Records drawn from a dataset
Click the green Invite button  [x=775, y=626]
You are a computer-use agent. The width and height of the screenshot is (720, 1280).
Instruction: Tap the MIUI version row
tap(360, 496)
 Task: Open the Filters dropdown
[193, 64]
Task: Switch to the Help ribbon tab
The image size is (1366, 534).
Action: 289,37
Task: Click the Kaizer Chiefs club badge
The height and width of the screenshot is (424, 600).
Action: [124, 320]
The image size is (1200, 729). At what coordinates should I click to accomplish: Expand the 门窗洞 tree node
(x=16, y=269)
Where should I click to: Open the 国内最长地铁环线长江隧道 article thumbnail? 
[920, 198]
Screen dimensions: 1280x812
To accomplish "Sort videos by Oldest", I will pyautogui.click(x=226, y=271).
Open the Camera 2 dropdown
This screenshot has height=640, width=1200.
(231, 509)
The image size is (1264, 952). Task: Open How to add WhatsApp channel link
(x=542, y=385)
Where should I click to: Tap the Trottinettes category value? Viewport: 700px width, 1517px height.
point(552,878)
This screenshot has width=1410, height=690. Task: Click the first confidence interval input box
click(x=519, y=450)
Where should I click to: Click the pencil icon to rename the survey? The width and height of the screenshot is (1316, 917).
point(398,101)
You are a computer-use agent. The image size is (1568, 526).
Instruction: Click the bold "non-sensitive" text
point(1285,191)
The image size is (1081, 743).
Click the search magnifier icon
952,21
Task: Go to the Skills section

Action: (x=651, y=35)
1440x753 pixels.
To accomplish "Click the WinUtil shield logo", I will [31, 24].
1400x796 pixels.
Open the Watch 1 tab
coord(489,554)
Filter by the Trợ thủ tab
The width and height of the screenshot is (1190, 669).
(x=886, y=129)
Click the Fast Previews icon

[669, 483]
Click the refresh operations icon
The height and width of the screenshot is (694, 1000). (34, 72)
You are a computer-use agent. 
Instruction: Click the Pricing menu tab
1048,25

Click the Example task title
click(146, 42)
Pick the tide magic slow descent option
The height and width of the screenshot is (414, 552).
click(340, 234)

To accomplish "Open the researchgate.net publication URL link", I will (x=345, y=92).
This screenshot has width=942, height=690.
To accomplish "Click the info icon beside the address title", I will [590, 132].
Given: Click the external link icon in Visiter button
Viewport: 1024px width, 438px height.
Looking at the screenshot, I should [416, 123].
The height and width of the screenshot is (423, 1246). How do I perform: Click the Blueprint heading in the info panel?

**ABOUT THIS TASK:** Every record here must be output exactly, word for word.

**EXERCISE SOLUTION:**
Click the green Invite button  [x=775, y=626]
You are a computer-use agent. The width and height of the screenshot is (720, 1280).
Instruction: Tap the MIUI version row
tap(360, 496)
 Task: Open the Filters dropdown
[193, 64]
Task: Switch to the Help ribbon tab
The image size is (1366, 534).
Action: 289,37
Task: Click the Kaizer Chiefs club badge
The height and width of the screenshot is (424, 600).
Action: [124, 320]
The image size is (1200, 729). At what coordinates should I click to accomplish: Expand the 门窗洞 tree node
(x=16, y=269)
Where should I click to: Open the 国内最长地铁环线长江隧道 article thumbnail? 
[920, 198]
Screen dimensions: 1280x812
To accomplish "Sort videos by Oldest", I will pyautogui.click(x=226, y=271).
Open the Camera 2 dropdown
This screenshot has height=640, width=1200.
(231, 509)
The image size is (1264, 952). Task: Open How to add WhatsApp channel link
(x=542, y=385)
Where should I click to: Tap the Trottinettes category value? Viewport: 700px width, 1517px height.
point(552,878)
This screenshot has width=1410, height=690. Task: Click the first confidence interval input box
click(x=519, y=450)
Where should I click to: Click the pencil icon to rename the survey? The width and height of the screenshot is (1316, 917).
point(398,101)
You are a computer-use agent. The image size is (1568, 526).
Instruction: Click the bold "non-sensitive" text
point(1285,191)
The image size is (1081, 743).
Click the search magnifier icon
952,21
Task: Go to the Skills section

Action: (x=651, y=35)
1440x753 pixels.
To accomplish "Click the WinUtil shield logo", I will [31, 24].
1400x796 pixels.
Open the Watch 1 tab
coord(489,554)
Filter by the Trợ thủ tab
The width and height of the screenshot is (1190, 669).
(x=886, y=129)
Click the Fast Previews icon

[669, 483]
Click the refresh operations icon
The height and width of the screenshot is (694, 1000). (34, 72)
You are a computer-use agent. 
Instruction: Click the Pricing menu tab
1048,25

Click the Example task title
click(146, 42)
Pick the tide magic slow descent option
The height and width of the screenshot is (414, 552).
click(340, 234)

To accomplish "Open the researchgate.net publication URL link", I will (x=345, y=92).
This screenshot has width=942, height=690.
To accomplish "Click the info icon beside the address title", I will [590, 132].
Given: Click the external link icon in Visiter button
Viewport: 1024px width, 438px height.
Looking at the screenshot, I should [416, 123].
The height and width of the screenshot is (423, 1246). How do I perform: Click the Blueprint heading in the info panel?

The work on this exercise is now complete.